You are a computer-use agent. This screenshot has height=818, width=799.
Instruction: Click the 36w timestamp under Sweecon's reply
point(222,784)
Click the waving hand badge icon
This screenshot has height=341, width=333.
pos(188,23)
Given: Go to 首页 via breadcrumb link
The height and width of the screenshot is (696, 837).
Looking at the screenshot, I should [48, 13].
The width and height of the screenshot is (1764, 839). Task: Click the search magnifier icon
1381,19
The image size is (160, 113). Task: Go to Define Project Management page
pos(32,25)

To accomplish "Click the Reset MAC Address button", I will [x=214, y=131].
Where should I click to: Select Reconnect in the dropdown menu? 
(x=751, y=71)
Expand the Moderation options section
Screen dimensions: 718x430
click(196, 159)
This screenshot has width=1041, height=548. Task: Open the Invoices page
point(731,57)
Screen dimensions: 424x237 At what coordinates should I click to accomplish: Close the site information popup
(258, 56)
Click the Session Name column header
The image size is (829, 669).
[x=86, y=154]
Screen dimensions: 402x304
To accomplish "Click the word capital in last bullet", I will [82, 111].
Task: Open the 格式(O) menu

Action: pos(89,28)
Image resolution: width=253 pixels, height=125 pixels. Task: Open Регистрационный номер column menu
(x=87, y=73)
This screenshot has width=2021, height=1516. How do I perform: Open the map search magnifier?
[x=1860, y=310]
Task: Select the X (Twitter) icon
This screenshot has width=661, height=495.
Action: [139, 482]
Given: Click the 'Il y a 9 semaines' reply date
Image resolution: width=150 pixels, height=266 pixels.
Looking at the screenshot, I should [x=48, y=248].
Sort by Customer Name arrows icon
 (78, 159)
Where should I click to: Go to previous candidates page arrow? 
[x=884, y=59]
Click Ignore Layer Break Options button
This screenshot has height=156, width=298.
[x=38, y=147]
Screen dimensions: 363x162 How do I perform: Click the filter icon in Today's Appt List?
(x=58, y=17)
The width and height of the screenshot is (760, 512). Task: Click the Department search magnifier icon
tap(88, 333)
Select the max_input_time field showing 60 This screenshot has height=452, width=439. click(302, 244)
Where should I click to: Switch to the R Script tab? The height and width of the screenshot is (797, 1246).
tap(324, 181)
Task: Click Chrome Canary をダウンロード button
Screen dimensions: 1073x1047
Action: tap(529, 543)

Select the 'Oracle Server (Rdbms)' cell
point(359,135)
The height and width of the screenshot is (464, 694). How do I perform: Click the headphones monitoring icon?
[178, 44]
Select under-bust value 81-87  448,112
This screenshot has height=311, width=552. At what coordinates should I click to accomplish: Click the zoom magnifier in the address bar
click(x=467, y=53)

========================================================================

Arrange the lines above as a JSON list of strings with one string per line, leaving out any blank lines.

[
  "You are a computer-use agent. This screenshot has height=818, width=799.",
  "Instruction: Click the 36w timestamp under Sweecon's reply",
  "point(222,784)",
  "Click the waving hand badge icon",
  "This screenshot has height=341, width=333.",
  "pos(188,23)",
  "Given: Go to 首页 via breadcrumb link",
  "The height and width of the screenshot is (696, 837).",
  "Looking at the screenshot, I should [48, 13].",
  "The width and height of the screenshot is (1764, 839). Task: Click the search magnifier icon",
  "1381,19",
  "The image size is (160, 113). Task: Go to Define Project Management page",
  "pos(32,25)",
  "To accomplish \"Click the Reset MAC Address button\", I will [x=214, y=131].",
  "Where should I click to: Select Reconnect in the dropdown menu? ",
  "(x=751, y=71)",
  "Expand the Moderation options section",
  "Screen dimensions: 718x430",
  "click(196, 159)",
  "This screenshot has width=1041, height=548. Task: Open the Invoices page",
  "point(731,57)",
  "Screen dimensions: 424x237 At what coordinates should I click to accomplish: Close the site information popup",
  "(258, 56)",
  "Click the Session Name column header",
  "The image size is (829, 669).",
  "[x=86, y=154]",
  "Screen dimensions: 402x304",
  "To accomplish \"Click the word capital in last bullet\", I will [82, 111].",
  "Task: Open the 格式(O) menu",
  "Action: pos(89,28)",
  "Image resolution: width=253 pixels, height=125 pixels. Task: Open Регистрационный номер column menu",
  "(x=87, y=73)",
  "This screenshot has width=2021, height=1516. How do I perform: Open the map search magnifier?",
  "[x=1860, y=310]",
  "Task: Select the X (Twitter) icon",
  "This screenshot has width=661, height=495.",
  "Action: [139, 482]",
  "Given: Click the 'Il y a 9 semaines' reply date",
  "Image resolution: width=150 pixels, height=266 pixels.",
  "Looking at the screenshot, I should [x=48, y=248].",
  "Sort by Customer Name arrows icon",
  " (78, 159)",
  "Where should I click to: Go to previous candidates page arrow? ",
  "[x=884, y=59]",
  "Click Ignore Layer Break Options button",
  "This screenshot has height=156, width=298.",
  "[x=38, y=147]",
  "Screen dimensions: 363x162 How do I perform: Click the filter icon in Today's Appt List?",
  "(x=58, y=17)",
  "The width and height of the screenshot is (760, 512). Task: Click the Department search magnifier icon",
  "tap(88, 333)",
  "Select the max_input_time field showing 60 This screenshot has height=452, width=439. click(302, 244)",
  "Where should I click to: Switch to the R Script tab? The height and width of the screenshot is (797, 1246).",
  "tap(324, 181)",
  "Task: Click Chrome Canary をダウンロード button",
  "Screen dimensions: 1073x1047",
  "Action: tap(529, 543)",
  "Select the 'Oracle Server (Rdbms)' cell",
  "point(359,135)",
  "The height and width of the screenshot is (464, 694). How do I perform: Click the headphones monitoring icon?",
  "[178, 44]",
  "Select under-bust value 81-87  448,112",
  "This screenshot has height=311, width=552. At what coordinates should I click to accomplish: Click the zoom magnifier in the address bar",
  "click(x=467, y=53)"
]